Authored By: Jeffrey Bils
In yet another setback for employers seeking to remove California wage and hour cases to federal court, the Ninth Circuit held that the federal Class Action Fairness Act (“CAFA”) provides federal courts with no basis to assert jurisdiction over suits filed under the California Labor Code Private Attorneys General Act (“PAGA”) that are not pled as class actions.
Thursday’s decision in Baumann v. Chase Investment Services Corp., Case No. 12-55644, comes on the heels of Urbino v. Orkin Services, 726 F.3d 1118 (9th Cir. 2013), in which the Ninth Circuit held that potential PAGA penalties cannot be aggregated to meet the minimum amount in controversy requirement for federal diversity jurisdiction. The net result of these two decisions is that employers now have fewer legal tools available to remove California PAGA claims to federal court.
PAGA, also referred to as the “Sue Your Employer Act,” allows California employees to step into the shoes of the state’s Labor and Workforce Development Agency if the agency declines to investigate alleged Labor Code violations. PAGA empowers an employee to sue on his or her own behalf and in a representative basis on behalf of other current and former employees. The stakes can be high: Statutory penalties under PAGA can be $100 for each aggrieved employee per pay period for the initial violation, and $200 for each subsequent violation. For large employers, this can mean potential liability in the millions of dollars.
In Baumann, the employee brought PAGA claims in Los Angeles Superior Court alleging that Chase failed to pay overtime, provide meal breaks, allow rest periods, and reimburse expenses on time for its financial advisors.
Chase did what many employers have done in such circumstances: It removed the action to federal District Court. Chase asserted two bases to invoke federal jurisdiction: 1) diversity jurisdiction, in part because the amount in controversy exceeded $75,000 if all potential PAGA penalties and attorneys’ fees were aggregated; and 2) jurisdiction under CAFA.
CAFA creates federal jurisdiction for class actions in which the amount in controversy exceeds $5 million, the class has at least 100 members, and any member of the class is a citizen of a state different from any defendant. CAFA defines a class action as any civil action filed under Federal Rule of Civil Procedure 23 (which governs class actions) or under a “similar State statute or rule of judicial procedure.”
Baumann asked the District Court to remand the case back to state court. The District Court declined to remand, aggregating the potential PAGA penalties to invoke diversity jurisdiction. Baumann appealed the District Court’s order denying Baumann’s motion to remand.
In its decision, the Ninth Circuit rejected diversity jurisdiction in a footnote, in which it cited to its decision in Urbino holding that aggregating PAGA penalties will not satisfy the amount in controversy requirement for federal diversity jurisdiction. The bulk of the Baumann decision focuses instead on whether CAFA provides a basis for federal jurisdiction.

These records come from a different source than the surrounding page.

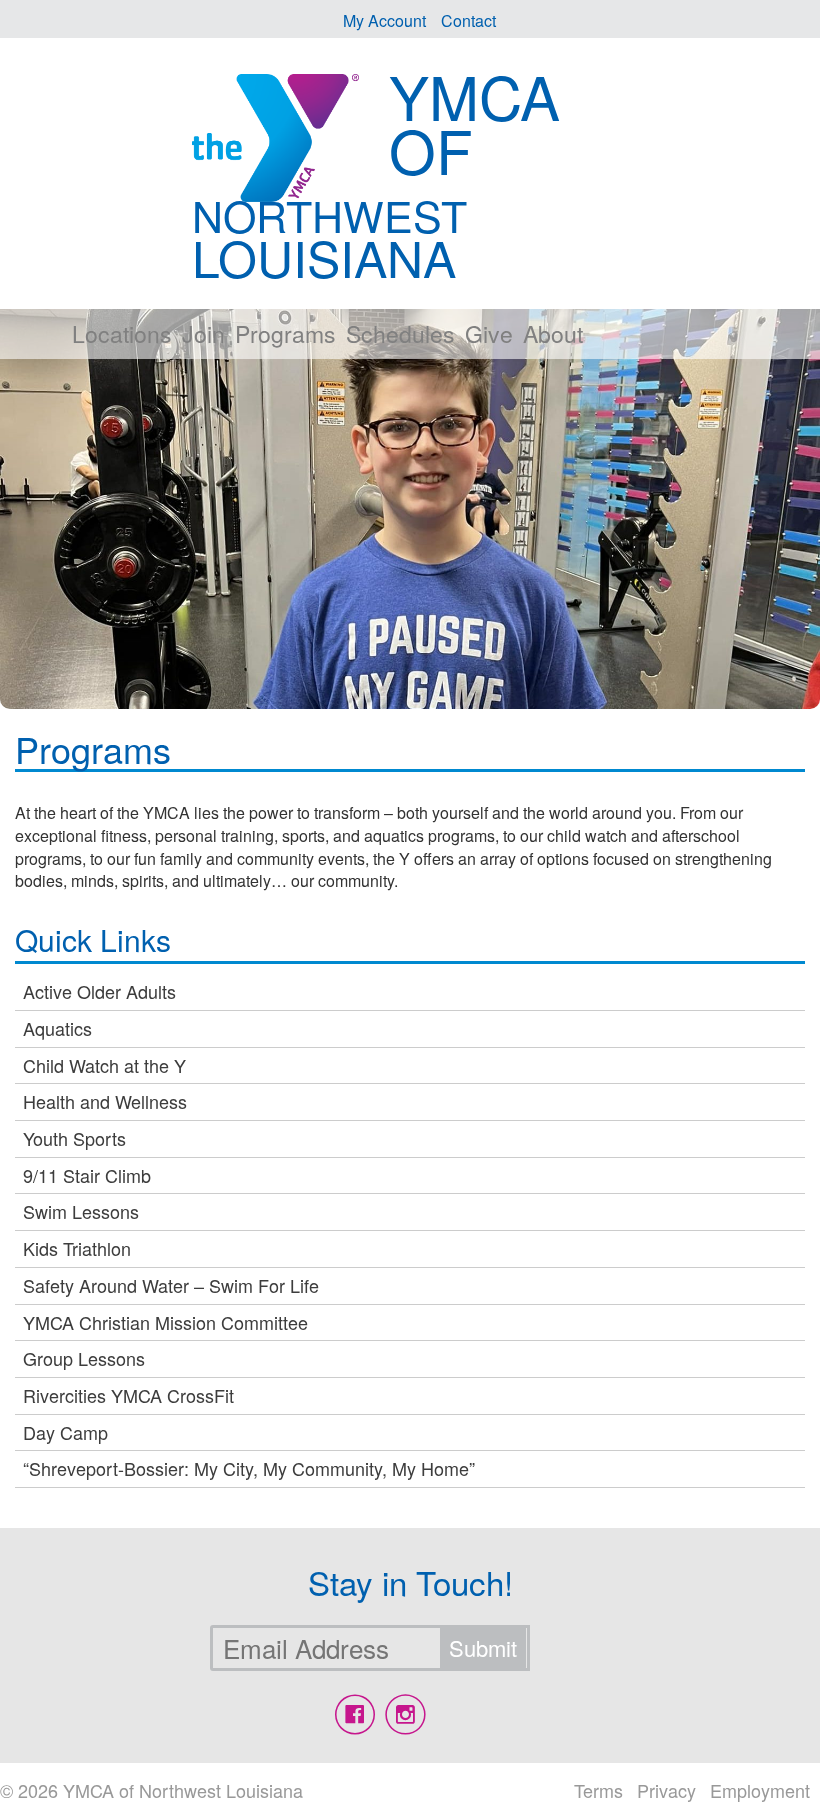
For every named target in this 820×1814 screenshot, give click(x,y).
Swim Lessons (81, 1211)
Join (203, 333)
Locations (122, 333)
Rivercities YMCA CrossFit (128, 1395)
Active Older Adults (99, 991)
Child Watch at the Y (104, 1065)
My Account (384, 20)
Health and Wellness (105, 1101)
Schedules (400, 333)
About (553, 333)
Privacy (666, 1790)
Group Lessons (84, 1358)
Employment (760, 1790)
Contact (468, 20)
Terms (598, 1790)
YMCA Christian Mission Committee (165, 1322)
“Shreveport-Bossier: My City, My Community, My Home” (249, 1468)
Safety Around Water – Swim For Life (171, 1285)
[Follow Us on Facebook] (355, 1714)
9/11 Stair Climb (87, 1175)
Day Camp (65, 1432)
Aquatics (57, 1028)
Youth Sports (74, 1138)
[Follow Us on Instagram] (405, 1714)
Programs (285, 333)
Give (489, 333)
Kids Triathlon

The Ninth Circuit resolved this question as a matter of statutory interpretation. The Court examined whether a PAGA action, when compared with a Rule 23 class action, could be regarded as a “similar State statute or rule of judicial procedure authorizing an action to be brought by 1 or more representative persons as a class action,” as required by CAFA. The panel’s resounding answer: No.
Why not? Because, according to the court, PAGA does not include many of the requirements that are built into the federal Rule 23 requirements for class actions. For example, the Ninth Circuit panel noted, unlike Rule 23, PAGA does not require unnamed aggrieved employees to be provided notice of the lawsuit, and PAGA does not permit those employees to opt out. Nor does the trial court look into the ability of the named plaintiff and class counsel to represent the unnamed employees fairly and adequately, as Rule 23 would require. In addition, the panel noted, “PAGA contains no requirements of numerosity, commonality, or typicality.” And PAGA judgments do not have the same binding and preclusive effects as a Rule 23 class action judgment.
The panel also noted that “[b]ecause an identical suit brought by the state agency itself would plainly not qualify as a CAFA class action, no different result should obtain when a private attorney general is a nominal plaintiff.”
The panel reversed the District Court and remanded with instructions to grant Baumann’s motion to send the case back to state court.
The Bottom Line: For employers, the Baumann decision is the second shoe dropping after the Urbino decision last year took away the possibility of aggregating PAGA penalties to meet the minimum amount in controversy requirement for federal diversity jurisdiction. With these two decisions, the law is more clear and removing a PAGA action to federal court is even more difficult than before.